◆ Text for analysis
▼

Patient with diabetes has reduced vision
A 63-year-old Native American female was referred to the electrodiagnostics clinic for an OCT, ERG and visual-evoked potential, if needed, due to the patient’s unexplained decreased vision. She was best corrected to 20/50 OD, OS.
The patient had a 20+ year history of poorly controlled diabetes, with a last known A1c of 11.0, and was on various oral diabetic and hypertensive medications, which included: glipizide one tablet daily, pioglitazone one tablet daily, metoprolol half a tablet twice a day, saxagliptin one 5-mg tablet daily, furosemide one tablet daily and potassium chloride half a tablet daily.
Upon slit lamp examination, the anterior segment was unremarkable in both eyes. IOP measured with Goldmann was 16 mm Hg OD and 17 mm Hg OS. There were no media opacities present in the lens or vitreous correlating to explain the decrease in vision.
Fundus photos and binocular indirect ophthalmoscopy suggested some small dot/blot hemorrhages and microaneurysms but there were no cotton-wool spots, intraretinal microvascular abnormality (IRMA), clinically significant macular edema (CSME), exudate or venous beading present. Overall, the fundus appeared to be mild nonproliferative diabetic retinopathy (NPDR), which did not correlate to the decreased vision. The peripheral retina was flat, with no holes, tears or breaks 360 degrees in both eyes.
No CSME or cystoid macular edema (CME) and no disruption of the macula were observed in OCT images. Next, the pattern ERG was done. This involves a pattern stimulus on a computer screen that tests central retinal functioning. In normal findings, three smooth and robust sinusoidal waves are present. In our patient, the three waves were small in magnitude, suggesting some dysfunction in the ganglion cells and overall central macula. To continue with the electrodiagnostic testing, flash flicker ERG (ffERG) was performed to measure overall retinal function. With the fixed-luminance and the multi-luminance ffERG, the magnitude was low, and the responses were scattered. In normal ffERG fixed luminance, a large magnitude with consistent responses are shown. The ffERG testing suggested overall dysfunction of the retina of our patient although no structural abnormalities were noted on the OCT or fundus imaging.
What’s your diagnosis?
Differentials considered at this point were diabetes and diabetic retinopathy that was worse in nature than the structural tests indicated. Other options considered were decreased vision secondary to dry eye, although that seemed unlikely due to the lack of significant superficial punctate keratitis. Neurological etiologies such as intracranial abnormalities, ischemic optic neuropathy or other optic neuropathies were considered but ruled out based on the relatively normal visual-evoked potential (VEP) and absence of neurologic visual field defects on the visual field.

▲

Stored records
▼

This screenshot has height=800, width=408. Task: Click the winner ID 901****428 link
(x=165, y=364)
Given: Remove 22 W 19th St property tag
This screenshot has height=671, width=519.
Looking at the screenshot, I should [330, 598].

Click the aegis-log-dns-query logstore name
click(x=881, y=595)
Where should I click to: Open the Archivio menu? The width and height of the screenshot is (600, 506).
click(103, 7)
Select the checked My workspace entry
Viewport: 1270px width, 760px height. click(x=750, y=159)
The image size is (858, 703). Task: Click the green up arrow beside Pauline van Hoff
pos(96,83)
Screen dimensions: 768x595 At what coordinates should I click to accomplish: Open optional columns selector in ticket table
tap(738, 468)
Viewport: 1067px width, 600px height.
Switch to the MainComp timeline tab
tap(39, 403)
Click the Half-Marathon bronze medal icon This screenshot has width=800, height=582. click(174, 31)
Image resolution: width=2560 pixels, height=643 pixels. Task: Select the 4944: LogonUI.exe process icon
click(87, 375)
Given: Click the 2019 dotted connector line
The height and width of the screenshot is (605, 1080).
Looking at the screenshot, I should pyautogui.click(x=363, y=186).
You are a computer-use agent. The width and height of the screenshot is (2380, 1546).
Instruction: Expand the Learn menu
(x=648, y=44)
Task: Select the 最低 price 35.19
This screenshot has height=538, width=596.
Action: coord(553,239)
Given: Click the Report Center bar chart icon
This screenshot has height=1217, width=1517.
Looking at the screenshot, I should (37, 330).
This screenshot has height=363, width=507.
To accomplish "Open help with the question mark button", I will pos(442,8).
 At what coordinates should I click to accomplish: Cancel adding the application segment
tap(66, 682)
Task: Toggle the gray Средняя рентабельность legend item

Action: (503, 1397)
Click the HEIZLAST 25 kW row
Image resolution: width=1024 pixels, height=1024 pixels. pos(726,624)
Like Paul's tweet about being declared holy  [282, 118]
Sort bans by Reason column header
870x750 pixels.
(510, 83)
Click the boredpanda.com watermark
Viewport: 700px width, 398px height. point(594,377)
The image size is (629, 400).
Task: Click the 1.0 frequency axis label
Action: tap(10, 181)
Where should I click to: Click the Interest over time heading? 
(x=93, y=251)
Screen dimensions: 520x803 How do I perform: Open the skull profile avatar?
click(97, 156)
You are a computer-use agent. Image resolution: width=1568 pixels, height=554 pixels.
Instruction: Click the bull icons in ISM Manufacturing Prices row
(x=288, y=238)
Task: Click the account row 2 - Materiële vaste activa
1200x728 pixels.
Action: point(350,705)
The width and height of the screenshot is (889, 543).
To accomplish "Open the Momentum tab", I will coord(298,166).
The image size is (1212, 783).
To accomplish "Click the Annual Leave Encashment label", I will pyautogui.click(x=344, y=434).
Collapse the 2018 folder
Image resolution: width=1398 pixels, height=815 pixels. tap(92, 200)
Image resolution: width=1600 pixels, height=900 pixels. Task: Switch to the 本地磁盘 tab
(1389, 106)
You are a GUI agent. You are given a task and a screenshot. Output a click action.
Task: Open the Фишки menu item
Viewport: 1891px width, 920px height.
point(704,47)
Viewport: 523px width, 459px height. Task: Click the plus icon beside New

▲

◆ Your instructions
Extend the case report on the diabetic patient with reduced vision, starting right after its last sentence. The records have no connection to the case report on the patient with diabetes and reduced vision.

◆ Response to the task
The patient was diagnosed with mild NPDR with a suspicion that the retinopathy was worse than the fundus appearance due to the significantly abnormal ERGs. The ffERG, which tests the functionality of the overall outer retina, had magnitude values that were reduced in both eyes, with the right reduced more so than the left. Phase values were also reduced and showed a scattering or inconsistency of responses, which is characteristic of an unhealthy and potentially ischemic retina. The pERG, which tests the functionality of the macula at the inner retinal level, showed reduced magnitude values and ratio values, indicating dysfunction at the macular level, which is consistent with the patient’s reduced visual acuity.
Because of the retinal dysfunction seen on the multiple ERGs and the fact that we ruled out neurologic etiologies, we put the patient on ZeaVision’s EyePromise Diabetic Vitamin Supplement (DVS), educated her on proper blood sugar and blood pressure control and followed up 6 months later. At the follow-up exam, an improvement was seen in her ERG. Subjectively, the patient noticed a difference in her vision, and objectively her visual acuity was 20/30- OD, OS.
Diabetes mellitus is a chronic metabolic disease characterized by hyperglycemia. There are two main types of diabetes: type 1 and type 2. Type 1 occurs because there is a deficiency in insulin production as a result of pancreatic B-cell damage, whereas type 2 is the result of insulin resistance and eventually some insulin deficiency. The age of onset of type 1 diabetes tends to be in childhood but it can manifest at any age, and patients are dependent on insulin. Type 2 diabetes usually occurs during middle age and can be treated with diet and exercise. Oral medication and even insulin may be used to treat type 2 diabetes. Despite these differences in pathogenesis, both types can result in vascular and nerve impairment.
In patients with diabetes, accelerated apoptosis of the retinal capillary cells precedes the histological characteristic changes of diabetic retinopathy. The accelerated death and renewal of these cells results in a vicious self-propagating cycle. Oxidative stress is one of the main factors that contribute to diabetic retinopathy, which is made worse from the decreased uptake of antioxidants such as lutein and zeaxanthin in the retina of diabetics. Poorly controlled diabetes can lead to the complication of diabetic retinopathy, which is one of the leading causes of preventable blindness among working-age adults. It is a complication that can occur in either diabetes mellitus type 1 or 2 due to damage to the retinal vasculature that weakens the cell walls, resulting in bleeding and ischemia. NPDR is the earlier stage of the disease and is characterized by cotton-wool spots, dot/blot hemes, venous beading or microaneurysms. This can develop into proliferative diabetic retinopathy, where neovascularization can lead to vitreous hemorrhages and even result in a tractional retinal detachment.
Macular edema can be found at any stage of diabetic retinopathy. Treatment for proliferative diabetic retinopathy and macular edema includes laser techniques and intraocular injections such as anti-VEGF. Although we monitor diabetes based on the retinopathy observed in the retinal vasculature, neuronal functional abnormalities have been found as early as 1 month after the onset of diabetes. ERG testing can be a good way to monitor this progression and even predict the onset of diabetic retinopathy.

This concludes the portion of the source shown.